David Harbour: ‘It’s Definitely Time’ for ‘Stranger Things’ to End

"We've all grown up," Harbour said. "It is time for us to leave that nest and try other things and different projects."
David Harbour in "Stranger Things 4"
David Harbour in "Stranger Things 4"
Courtesy of Netflix

David Harbour is ready to dock his “Stranger Things” arc.

The actor addressed the upcoming fifth and final season of the viral Netflix series, with the upcoming finale almost a decade in the making.

“What’s funny is when I started the show, I never ever wanted it to end. That’s why I love the show,” Harbour told Discussing Film. “I think it’s a great show, even if I wasn’t in it. Now we’re almost nine years from filming the first season, and I think it is time for it to end. But it is, of course, very bittersweet. You know, there’s a sadness there.”

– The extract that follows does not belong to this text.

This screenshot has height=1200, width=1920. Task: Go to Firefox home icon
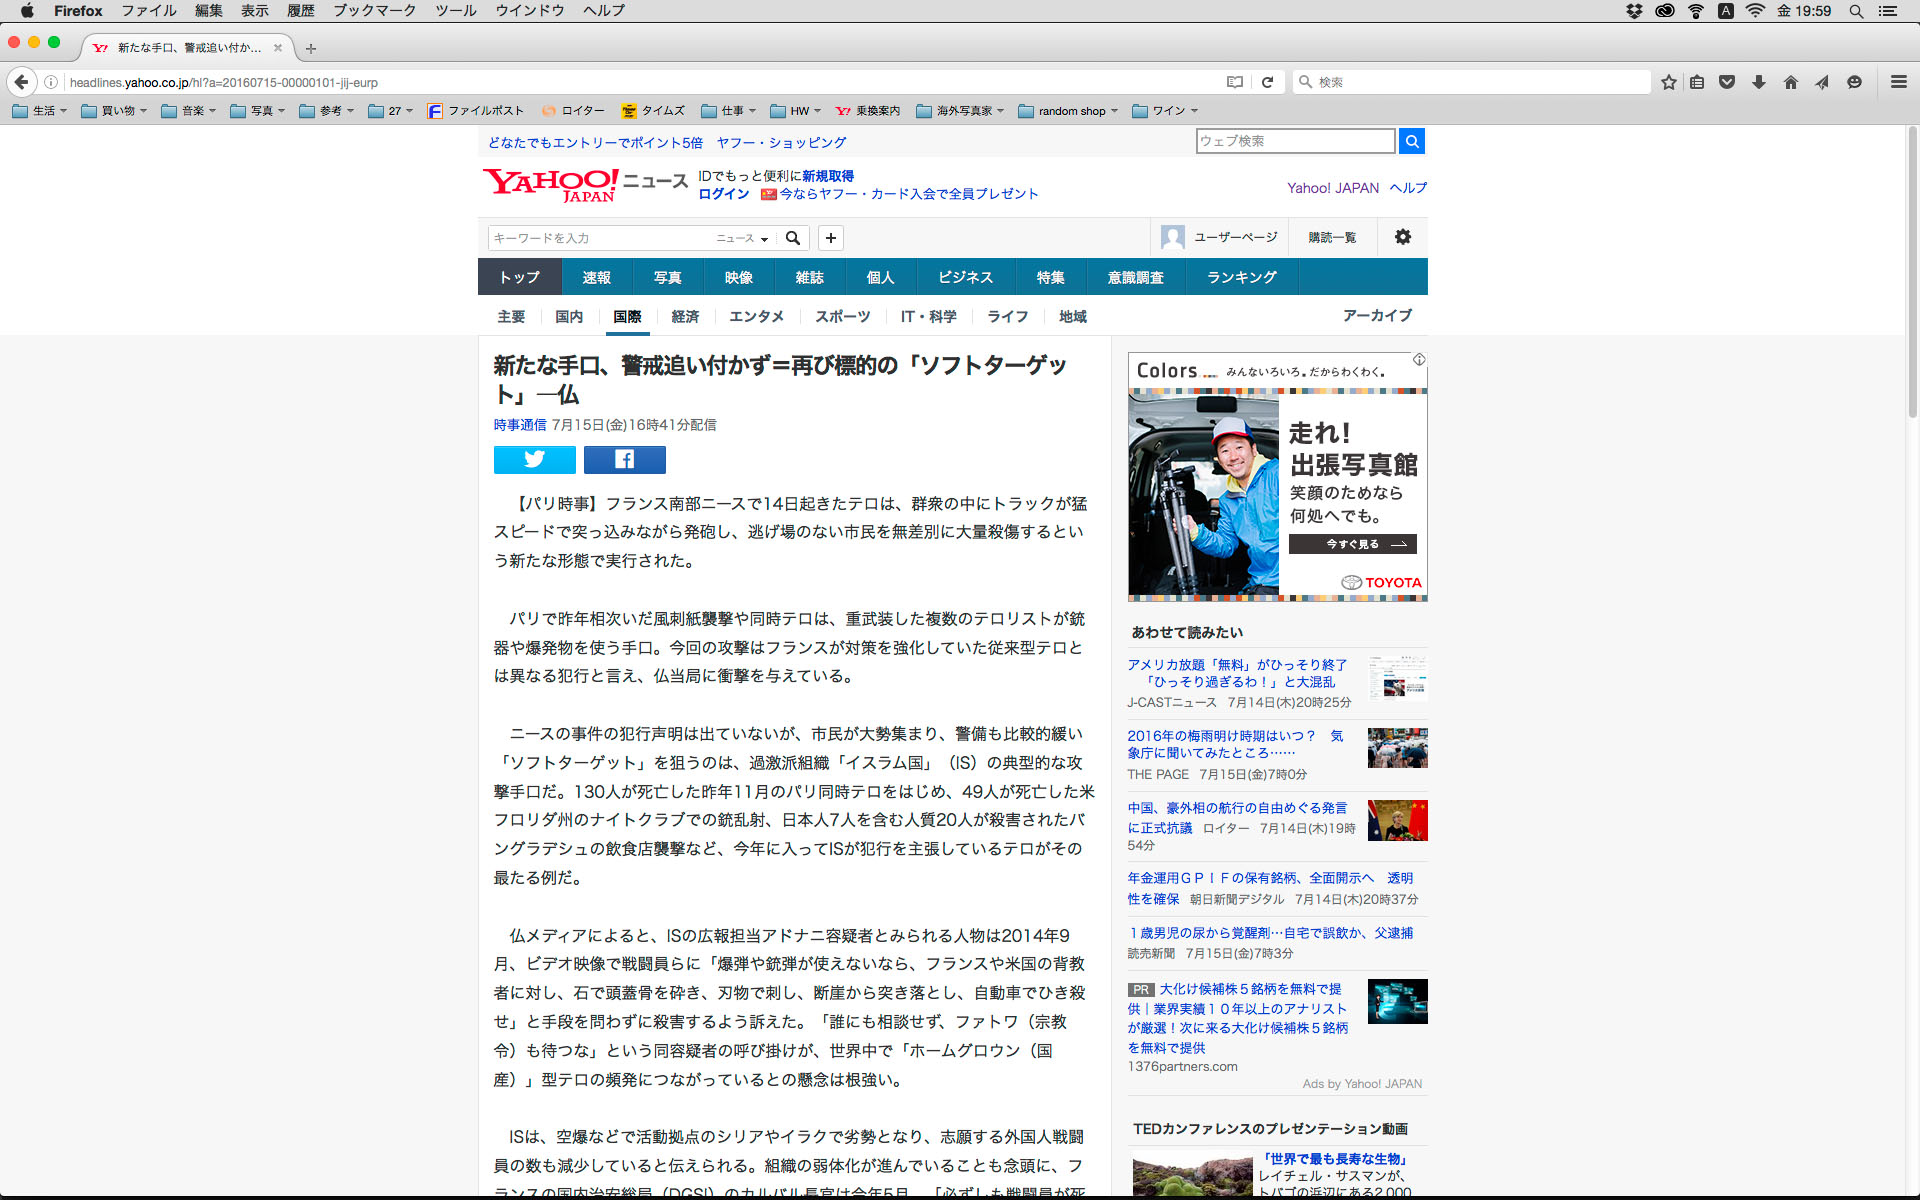[x=1790, y=82]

Harbour continued, “But also, we’ve all grown up. It is time for us to leave that nest and try other things and different projects. And to let the Duffer Brothers try different things as well. I mean, those guys are so talented. I want to see what they come up with next. So it is bittersweet, but it’s definitely time.”

While the Duffer Brothers already have multiple “Stranger Things” spinoffs in the works, the filmmaking duo revealed that their pitch for the final “Stranger Things” season had Netflix executives in tears.

Harbour, who will be balancing filming “Stranger Things” with upcoming MCU film “Thunderbolts” this summer, added that the Netflix series “had to go” since its young cast are getting older.

“We have to get going because the kids are growing up, we got to shoot this thing!” Harbour recalled. “Then ‘Thunderbolts’ came around, and I was terrified. I was like, ‘Oh god, if these things don’t work out, and I can’t do one?’ Luckily, the producers on both really made it work. They went to great lengths to make it work, but it means that I’m going to have to be running back and forth between sets in Atlanta, doing this crazy schedule.”

Harbour previously speculated what the Duffer Brothers might have in store for his “Stranger Things” alter-ego Hopper, wondering if the character will ever find his much-deserved peace.

“But the real question you have to ask yourself is: are the Duffers Dickensian? Or are they Kafka-esque?” Harbour said. “Do they believe in the big turkey dinner at the end of ‘A Christmas Carol’? I wonder myself, you know? I’m very curious to see how it unfolds.”